Every time I need to apply some designs to pages created using ASP.NET, I cringe and resign my case or dig deep and redo almost entire contents of the .aspx files. It takes good deal of knowledge to do things properly.
Not everyone are capable of doing it, which is just fine. There’s plenty of other professions, not everyone should be web front-end developers. If you don’t know how to do it and/or are incapable of learning, just give up and find some other thing to do in life.
Don’t go around prophesying nonsense.





Yes!! Thank you for seeing and saying what was needed. Your analogies are spot on, and your examples very helpful in understanding the pro’s of CSS-based layout.
Well done :)
Funny thing is that this site looks like a$$ in Google chrome because the div’s used don’t fill the background color all the way to the next line.
If you would’ve used tables, you wouldn’t have that problem and your site would look better…
Just perfect! Thanks a lot
Jason, you’re wrong. The site looks (almost) the same in FF, Chrome, Opera, whatever.
You may not like the design, but it’s due to my graphical design decisions — nothing to do with layout techniques.
More about the correct use of tables here:
http://developer.cmzmedia.com/?p=71
Aleksandar, in your post, you urge iamelgringo to hire someone better suited for this profession. You overlook a possibility that iamelgringo is himself hired by someone else and coaxed into building a set of pages at an extremely short notice. In this situation, does one go by “The Right Way” or does one stick to the safety provided by table alignment?
Not all websites are made the way we’d like: Easy to modify with flexible layout. Too many of them are made just as the boss wanted. And that layout sticks pretty much forever.
I don’t say you are wrong. I love CSS too and use it heavily for my own web pages, but I don’t think going to tables is a bad way if I am stuck with a task that has other important things (say server side logic or a javascript module) pending decisions.
My issue with his post is not that he eventually used tables, but that he wrote the post lambasting CSS best practices. I wrote:
Hi Aleksander!
An avid CSS evangelist myself, I agree with one notion you criticized: putting a layout into columns while maintaining a semantically significant order in the html source is problematic.
For instance, if I want to make my html source behave nicely for people using screen readers, I wouldn’t want the site menu listed ahead of the page article… but switching them around when using a 3-column layout with a footer has sent me crawling up the wall more than once.
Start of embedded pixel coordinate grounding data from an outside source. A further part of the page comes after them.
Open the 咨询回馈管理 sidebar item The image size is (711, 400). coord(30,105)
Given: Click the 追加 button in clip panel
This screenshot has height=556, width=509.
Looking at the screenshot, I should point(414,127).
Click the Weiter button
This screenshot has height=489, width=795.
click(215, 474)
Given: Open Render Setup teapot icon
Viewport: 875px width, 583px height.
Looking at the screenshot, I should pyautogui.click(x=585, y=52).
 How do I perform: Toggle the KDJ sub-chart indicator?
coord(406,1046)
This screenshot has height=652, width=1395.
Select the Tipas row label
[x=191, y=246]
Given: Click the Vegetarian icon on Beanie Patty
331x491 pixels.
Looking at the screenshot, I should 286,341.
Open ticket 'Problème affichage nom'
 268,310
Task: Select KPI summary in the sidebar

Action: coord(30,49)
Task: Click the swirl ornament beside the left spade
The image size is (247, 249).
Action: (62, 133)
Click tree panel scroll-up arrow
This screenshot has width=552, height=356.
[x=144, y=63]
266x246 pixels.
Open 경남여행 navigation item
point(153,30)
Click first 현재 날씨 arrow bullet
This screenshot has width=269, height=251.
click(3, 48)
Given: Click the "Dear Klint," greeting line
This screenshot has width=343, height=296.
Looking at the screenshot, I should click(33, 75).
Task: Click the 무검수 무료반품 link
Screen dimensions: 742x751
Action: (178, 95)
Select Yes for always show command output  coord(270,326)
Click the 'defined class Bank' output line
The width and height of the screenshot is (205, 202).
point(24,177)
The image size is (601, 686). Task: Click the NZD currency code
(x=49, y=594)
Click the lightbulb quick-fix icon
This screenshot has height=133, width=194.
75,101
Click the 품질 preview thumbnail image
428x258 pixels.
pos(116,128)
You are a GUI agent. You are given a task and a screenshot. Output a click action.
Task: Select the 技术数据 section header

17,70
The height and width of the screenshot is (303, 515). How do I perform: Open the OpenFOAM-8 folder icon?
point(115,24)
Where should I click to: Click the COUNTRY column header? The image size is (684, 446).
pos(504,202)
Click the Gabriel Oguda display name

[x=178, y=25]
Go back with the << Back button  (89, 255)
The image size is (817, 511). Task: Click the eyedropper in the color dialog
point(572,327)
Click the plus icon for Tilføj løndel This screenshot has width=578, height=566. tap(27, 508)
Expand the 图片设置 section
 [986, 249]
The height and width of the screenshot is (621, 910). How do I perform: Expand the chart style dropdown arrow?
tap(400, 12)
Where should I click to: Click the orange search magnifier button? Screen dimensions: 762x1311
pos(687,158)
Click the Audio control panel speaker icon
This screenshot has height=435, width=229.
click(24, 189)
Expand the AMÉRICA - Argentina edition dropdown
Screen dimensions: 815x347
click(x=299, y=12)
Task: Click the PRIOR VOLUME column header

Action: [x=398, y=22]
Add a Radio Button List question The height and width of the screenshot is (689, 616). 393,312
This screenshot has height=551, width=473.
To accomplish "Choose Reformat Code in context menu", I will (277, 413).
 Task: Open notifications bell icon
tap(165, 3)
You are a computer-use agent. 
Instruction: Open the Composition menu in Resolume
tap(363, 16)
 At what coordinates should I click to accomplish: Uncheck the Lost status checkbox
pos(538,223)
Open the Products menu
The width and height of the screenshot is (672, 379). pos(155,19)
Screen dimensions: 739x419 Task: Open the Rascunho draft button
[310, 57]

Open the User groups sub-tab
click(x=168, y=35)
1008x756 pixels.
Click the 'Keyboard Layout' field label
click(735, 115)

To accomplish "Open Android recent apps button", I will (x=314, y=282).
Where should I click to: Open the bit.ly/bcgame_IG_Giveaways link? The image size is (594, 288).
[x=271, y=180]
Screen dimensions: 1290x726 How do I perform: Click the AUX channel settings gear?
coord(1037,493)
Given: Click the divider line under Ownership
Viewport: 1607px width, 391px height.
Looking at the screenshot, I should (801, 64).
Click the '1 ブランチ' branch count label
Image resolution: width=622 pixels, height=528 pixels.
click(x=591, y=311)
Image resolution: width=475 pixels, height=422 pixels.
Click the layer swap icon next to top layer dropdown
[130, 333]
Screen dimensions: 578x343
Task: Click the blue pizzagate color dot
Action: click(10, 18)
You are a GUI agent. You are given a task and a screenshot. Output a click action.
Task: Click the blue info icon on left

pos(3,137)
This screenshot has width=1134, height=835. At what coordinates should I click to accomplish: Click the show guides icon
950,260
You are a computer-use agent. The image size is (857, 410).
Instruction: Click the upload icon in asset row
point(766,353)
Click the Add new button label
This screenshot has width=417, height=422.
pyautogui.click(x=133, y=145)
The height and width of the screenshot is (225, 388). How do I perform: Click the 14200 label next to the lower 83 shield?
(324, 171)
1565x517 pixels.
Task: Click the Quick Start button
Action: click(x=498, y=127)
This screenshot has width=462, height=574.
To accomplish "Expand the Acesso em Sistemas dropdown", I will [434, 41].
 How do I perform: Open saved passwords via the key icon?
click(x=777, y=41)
Apart from that, I agree with your article, and whole-heartedly support the continued effort to separate layout from content. I myself recently applied media queries to the home page of my web site to omit some graphics when the browser screen narrows down. Works like a charm in all modern browsers.
Your wine site looks lie this to me:
text
text
text
text
text
text
text
text
text
text
And so on.
It is very hard to read.
Christopher, what browser would that be..?
Great Post, whenever I hear people complain about CSS-based layouts I just start to hear “blah blah I don’t know what I’m doing blah blah;
Your winery page is a horrible abomination. Of course it looks good — You used absolute widths! Now imagine when your client goes and writes a long word or puts a big picture on it or something; BAM, instant failure.
The whole idea behind CSS is to separate content from presentation. So why is it that you define your divs’ widths by the (estimated, I might add) size of their contents? What happens when a browser scales the font up but not the divs?
Now let’s have a look how your winery site looks like when we resize the browser down a bit…:
http://corexii.com/winerycss.gif
Oh dear. I’m not an industry veteran but I’m pretty sure we don’t want our text on top of other text… Makes it kinda hard to read, you know?
And these problems could’ve been avoided with a table layout. Looks like you’re the incompetent one here.